Ducklake
Ducklake allows you to store massive amounts of data in S3, but still query it efficiently using DuckDB in natural SQL language.
Getting started
Prerequisites:
- A workspace storage configured
- A Postgres or MySQL resource (Optional for superusers)
Superusers can use the Windmill database as a catalog for Ducklake with no additional configuration.
Go to workspace settings
-> Object storage (S3)
and configure a Ducklake :
Clicking the "Explore" button will open the database manager. Your ducklake behaves like any other database : you can perform all CRUD operations through the UI or with the SQL Repl. You can also create and delete new tables.

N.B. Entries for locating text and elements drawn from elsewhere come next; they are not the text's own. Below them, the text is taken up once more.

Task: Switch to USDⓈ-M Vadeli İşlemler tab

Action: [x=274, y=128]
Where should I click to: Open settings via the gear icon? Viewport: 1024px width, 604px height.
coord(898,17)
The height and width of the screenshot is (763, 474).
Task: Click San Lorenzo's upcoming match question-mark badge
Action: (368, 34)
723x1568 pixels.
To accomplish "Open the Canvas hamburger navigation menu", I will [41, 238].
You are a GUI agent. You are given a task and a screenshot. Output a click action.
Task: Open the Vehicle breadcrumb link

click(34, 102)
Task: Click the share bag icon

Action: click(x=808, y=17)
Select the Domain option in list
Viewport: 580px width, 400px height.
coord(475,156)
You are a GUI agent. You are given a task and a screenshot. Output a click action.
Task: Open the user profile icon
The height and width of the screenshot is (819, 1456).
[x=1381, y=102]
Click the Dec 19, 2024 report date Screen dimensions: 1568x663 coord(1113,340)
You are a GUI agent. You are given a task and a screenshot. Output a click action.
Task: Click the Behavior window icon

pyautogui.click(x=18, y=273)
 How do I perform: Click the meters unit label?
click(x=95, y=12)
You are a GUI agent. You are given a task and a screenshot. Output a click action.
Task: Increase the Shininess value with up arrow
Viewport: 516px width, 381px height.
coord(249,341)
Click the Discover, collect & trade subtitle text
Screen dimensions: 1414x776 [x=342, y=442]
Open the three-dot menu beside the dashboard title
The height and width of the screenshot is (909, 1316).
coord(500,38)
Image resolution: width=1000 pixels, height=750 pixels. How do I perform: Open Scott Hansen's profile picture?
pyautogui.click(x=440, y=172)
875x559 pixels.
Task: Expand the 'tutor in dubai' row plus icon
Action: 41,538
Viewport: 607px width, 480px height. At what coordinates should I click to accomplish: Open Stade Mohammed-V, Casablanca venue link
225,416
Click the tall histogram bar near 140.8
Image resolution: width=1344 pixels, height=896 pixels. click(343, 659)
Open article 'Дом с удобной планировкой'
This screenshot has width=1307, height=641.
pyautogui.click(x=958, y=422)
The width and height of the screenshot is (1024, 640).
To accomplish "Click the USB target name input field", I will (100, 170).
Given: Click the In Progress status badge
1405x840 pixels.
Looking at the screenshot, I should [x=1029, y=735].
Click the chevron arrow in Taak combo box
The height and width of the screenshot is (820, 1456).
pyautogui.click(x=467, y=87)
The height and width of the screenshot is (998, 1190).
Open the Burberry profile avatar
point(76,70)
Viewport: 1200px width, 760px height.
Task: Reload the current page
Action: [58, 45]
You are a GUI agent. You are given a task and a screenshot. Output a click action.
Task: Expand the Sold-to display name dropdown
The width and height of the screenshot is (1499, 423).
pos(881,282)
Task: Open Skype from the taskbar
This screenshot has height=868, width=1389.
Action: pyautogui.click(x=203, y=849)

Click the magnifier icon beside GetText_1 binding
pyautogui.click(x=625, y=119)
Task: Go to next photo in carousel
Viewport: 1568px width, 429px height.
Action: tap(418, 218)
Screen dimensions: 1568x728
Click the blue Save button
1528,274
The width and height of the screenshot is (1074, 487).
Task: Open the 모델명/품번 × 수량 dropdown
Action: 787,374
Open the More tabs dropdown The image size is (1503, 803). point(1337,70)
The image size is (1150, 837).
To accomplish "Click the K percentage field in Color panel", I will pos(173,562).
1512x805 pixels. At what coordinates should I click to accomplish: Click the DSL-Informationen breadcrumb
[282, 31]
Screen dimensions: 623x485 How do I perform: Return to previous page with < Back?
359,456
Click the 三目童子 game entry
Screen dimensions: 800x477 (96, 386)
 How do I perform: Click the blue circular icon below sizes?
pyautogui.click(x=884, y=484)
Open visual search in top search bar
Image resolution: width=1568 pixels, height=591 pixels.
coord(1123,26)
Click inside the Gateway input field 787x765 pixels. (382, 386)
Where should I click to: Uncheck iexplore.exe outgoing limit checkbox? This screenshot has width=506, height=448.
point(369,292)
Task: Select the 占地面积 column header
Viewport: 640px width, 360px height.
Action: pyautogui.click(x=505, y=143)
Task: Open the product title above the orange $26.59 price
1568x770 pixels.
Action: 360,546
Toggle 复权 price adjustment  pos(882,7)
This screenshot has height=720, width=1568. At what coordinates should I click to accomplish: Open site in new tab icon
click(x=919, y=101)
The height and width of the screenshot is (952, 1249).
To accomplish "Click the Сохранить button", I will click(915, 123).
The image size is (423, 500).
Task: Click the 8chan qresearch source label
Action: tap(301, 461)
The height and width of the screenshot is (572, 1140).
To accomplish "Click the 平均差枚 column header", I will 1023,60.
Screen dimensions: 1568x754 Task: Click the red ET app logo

If you explore your catalog database, you will see that Ducklake created some tables for you. The catalog database corresponds to the resource you specified as the catalog database in your Ducklake configuration. You can visualize its content from the resources page in your workspace. Note that it is currently not possible to visualize the content of a catalog of type Instance.
These metadata tables store information about your data and where it is located in S3. If you go to your workspace storage settings, you can explore your selected workspace storage at the configured location and see your tables and their contents :
Using Ducklake in DuckDB scripts
Ducklakes are referenced in a URI style : ducklake://name
, and can be accessed in DuckDB scripts using the ATTACH
syntax.
For example, if you named your Ducklake my_ducklake
, you can attach it like this:
ATTACH 'ducklake://my_ducklake' AS dl;
USE dl;
Naming your ducklake main
will allow you to attach it with the shorthand syntax :
ATTACH 'ducklake' AS dl;
The original syntax ATTACH 'ducklake:postgres:connection_string'
does not benefit from Windmill's integration.
You can use the Ducklake button in the editor bar for convenience, which will write the ATTACH
and USE
statement for you.
In the example below, we pass a list of messages with positive, neutral or negative sentiment.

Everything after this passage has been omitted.